An Adjusted Maximum Likelihood Estimator for the Intra-Cluster Correlation Coefficient
Siegfried Gabler1, Matthias Ganninger1, Partha Lahiri2
1Survey Design and Methodology, GESIS - Leibniz-Institute for the Social Sciences, Mannheim, Germany; 2Joint Programme in Survey Methodology, University of Maryland, Ann Arbor, United States

We consider the estimation of the intra-cluster correlation for the one-way random effects model in the case of balanced and unbalanced cluster sizes. It is well-known that the standard variance component methods, such as the ANOVA method, can produce zero and negative estimates of the intra-cluster correlation, which is inherently a strictly positive parameter. In this paper, we present an adjusted maximum likelihood estimator for the intra-cluster correlation coefficient. The adjustment is chosen such that the adjusted likelihood function is quasi-convex.

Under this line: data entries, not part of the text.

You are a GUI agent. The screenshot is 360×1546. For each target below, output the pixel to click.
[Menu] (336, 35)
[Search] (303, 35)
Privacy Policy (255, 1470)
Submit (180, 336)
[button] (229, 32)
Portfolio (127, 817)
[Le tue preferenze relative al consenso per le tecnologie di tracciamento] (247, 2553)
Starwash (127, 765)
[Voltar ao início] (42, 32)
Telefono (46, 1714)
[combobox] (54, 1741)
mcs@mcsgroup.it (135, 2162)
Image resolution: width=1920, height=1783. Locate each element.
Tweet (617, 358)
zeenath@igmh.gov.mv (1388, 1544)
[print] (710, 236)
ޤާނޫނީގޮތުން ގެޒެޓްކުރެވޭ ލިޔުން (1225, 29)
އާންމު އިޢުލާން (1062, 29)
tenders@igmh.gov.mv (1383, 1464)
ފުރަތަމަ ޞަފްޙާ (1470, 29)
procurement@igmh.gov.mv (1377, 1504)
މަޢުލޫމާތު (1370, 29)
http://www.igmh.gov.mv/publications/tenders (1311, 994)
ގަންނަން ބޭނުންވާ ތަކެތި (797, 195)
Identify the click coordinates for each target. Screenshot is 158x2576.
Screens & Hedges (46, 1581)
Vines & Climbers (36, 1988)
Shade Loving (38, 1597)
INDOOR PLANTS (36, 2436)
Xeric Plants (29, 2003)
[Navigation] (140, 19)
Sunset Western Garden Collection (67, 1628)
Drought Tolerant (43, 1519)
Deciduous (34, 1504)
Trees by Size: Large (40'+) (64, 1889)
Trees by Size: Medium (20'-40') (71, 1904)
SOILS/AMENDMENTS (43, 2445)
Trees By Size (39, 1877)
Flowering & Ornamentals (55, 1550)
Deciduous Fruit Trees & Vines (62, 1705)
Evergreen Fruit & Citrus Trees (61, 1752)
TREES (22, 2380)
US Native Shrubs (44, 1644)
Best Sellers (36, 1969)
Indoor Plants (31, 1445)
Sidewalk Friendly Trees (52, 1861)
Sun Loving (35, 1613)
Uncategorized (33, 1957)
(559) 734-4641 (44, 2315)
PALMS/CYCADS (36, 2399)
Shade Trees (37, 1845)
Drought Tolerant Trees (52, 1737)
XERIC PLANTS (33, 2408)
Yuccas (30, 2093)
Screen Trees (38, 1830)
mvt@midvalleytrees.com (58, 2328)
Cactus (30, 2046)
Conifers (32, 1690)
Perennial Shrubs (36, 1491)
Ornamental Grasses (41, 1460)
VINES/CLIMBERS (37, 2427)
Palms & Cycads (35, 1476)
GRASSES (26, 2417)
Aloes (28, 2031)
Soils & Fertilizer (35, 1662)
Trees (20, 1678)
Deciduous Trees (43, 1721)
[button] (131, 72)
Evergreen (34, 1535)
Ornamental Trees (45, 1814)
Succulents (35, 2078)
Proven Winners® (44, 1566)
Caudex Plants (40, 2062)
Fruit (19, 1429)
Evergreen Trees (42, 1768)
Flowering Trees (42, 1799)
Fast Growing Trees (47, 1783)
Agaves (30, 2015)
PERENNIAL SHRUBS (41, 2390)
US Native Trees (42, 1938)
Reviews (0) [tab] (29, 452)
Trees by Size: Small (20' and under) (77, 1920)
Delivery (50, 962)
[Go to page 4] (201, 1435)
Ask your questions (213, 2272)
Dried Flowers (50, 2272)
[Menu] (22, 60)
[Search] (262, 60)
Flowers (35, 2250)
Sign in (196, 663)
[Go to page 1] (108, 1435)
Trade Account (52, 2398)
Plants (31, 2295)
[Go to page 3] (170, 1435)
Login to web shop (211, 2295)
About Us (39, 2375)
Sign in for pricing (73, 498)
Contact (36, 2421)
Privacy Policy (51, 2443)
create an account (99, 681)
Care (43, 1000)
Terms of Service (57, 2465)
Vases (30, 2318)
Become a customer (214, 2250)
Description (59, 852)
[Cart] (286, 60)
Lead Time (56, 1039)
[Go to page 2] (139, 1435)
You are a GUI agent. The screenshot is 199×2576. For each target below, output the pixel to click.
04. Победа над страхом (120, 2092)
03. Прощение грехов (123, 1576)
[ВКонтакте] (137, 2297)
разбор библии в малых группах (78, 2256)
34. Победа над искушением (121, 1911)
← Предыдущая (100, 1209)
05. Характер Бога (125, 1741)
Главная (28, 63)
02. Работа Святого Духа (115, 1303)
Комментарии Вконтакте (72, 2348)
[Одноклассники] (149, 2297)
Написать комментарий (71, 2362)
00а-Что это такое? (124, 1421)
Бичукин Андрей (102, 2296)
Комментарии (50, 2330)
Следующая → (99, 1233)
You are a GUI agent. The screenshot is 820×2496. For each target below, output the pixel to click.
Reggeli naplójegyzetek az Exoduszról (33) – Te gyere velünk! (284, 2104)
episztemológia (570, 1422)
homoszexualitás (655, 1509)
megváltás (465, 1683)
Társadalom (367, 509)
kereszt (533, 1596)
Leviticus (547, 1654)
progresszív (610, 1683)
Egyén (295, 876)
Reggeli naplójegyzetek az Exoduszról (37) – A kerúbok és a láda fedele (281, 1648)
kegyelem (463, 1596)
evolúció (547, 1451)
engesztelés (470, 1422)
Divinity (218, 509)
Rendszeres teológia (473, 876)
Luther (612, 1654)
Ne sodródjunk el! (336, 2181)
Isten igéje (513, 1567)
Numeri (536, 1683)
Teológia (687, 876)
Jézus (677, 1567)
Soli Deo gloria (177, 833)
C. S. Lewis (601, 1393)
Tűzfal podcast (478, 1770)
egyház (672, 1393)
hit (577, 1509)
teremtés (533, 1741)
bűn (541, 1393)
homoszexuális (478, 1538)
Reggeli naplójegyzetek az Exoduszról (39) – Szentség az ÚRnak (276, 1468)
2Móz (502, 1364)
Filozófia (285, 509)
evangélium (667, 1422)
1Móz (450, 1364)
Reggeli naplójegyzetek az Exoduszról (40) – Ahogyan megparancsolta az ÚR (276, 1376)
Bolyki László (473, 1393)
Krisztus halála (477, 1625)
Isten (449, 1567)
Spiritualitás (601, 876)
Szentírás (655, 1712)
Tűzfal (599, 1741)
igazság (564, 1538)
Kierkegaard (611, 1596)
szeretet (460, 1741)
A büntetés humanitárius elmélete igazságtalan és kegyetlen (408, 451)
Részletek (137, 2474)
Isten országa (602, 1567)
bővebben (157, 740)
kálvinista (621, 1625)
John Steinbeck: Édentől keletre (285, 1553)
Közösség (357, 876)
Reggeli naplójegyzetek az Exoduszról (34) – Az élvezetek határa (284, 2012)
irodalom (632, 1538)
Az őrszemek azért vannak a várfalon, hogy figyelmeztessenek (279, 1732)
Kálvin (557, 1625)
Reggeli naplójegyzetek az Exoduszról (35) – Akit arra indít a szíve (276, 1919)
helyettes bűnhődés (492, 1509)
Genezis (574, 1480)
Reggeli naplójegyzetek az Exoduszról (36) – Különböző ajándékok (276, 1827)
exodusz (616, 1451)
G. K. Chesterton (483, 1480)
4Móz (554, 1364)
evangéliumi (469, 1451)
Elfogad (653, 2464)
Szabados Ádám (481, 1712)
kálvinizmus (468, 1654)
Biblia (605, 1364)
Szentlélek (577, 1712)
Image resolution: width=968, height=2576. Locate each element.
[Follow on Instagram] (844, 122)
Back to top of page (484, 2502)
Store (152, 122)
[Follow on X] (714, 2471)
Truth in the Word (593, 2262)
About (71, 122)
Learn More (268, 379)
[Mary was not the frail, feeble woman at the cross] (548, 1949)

We compare the proposed estimator with the commonly used ANOVA estimator using a Monte Carlo simulation for normal and beta-binomial distributed variables.

This paper is based on preovious work by Lahiri and Li (2009) and Li and Lahiri (2010).

Bibliography:

Lahiri, P. and Li, H. (2009). Generalized Maximum Likelihood Method in Linear Mixed Models with an Application in Small-Area Estimation. Proceedings of the Federal Committee on Statistical Methodology Research Conference

Li, H. And Lahiri, P. (2010). An adjusted maximum likelihood method for solving small area estimation problems. Journal of Multivariate Analysis, 101, 882-892

Keywords: intracluster correlation coefficient; variance component model; strictly positive estimator

Biography: Siegfried Gabler is chief statistician at GESIS, Mannheim. He is a member of the sampling expert panel of the European Social Survey and a Privatdozent at the University of Mannheim. His current research areas cover sampling designs, especially for telephone surveys and for cross-cultural surveys, weighting for nonresponse, design effects, decision theoretic justification of sampling strategies.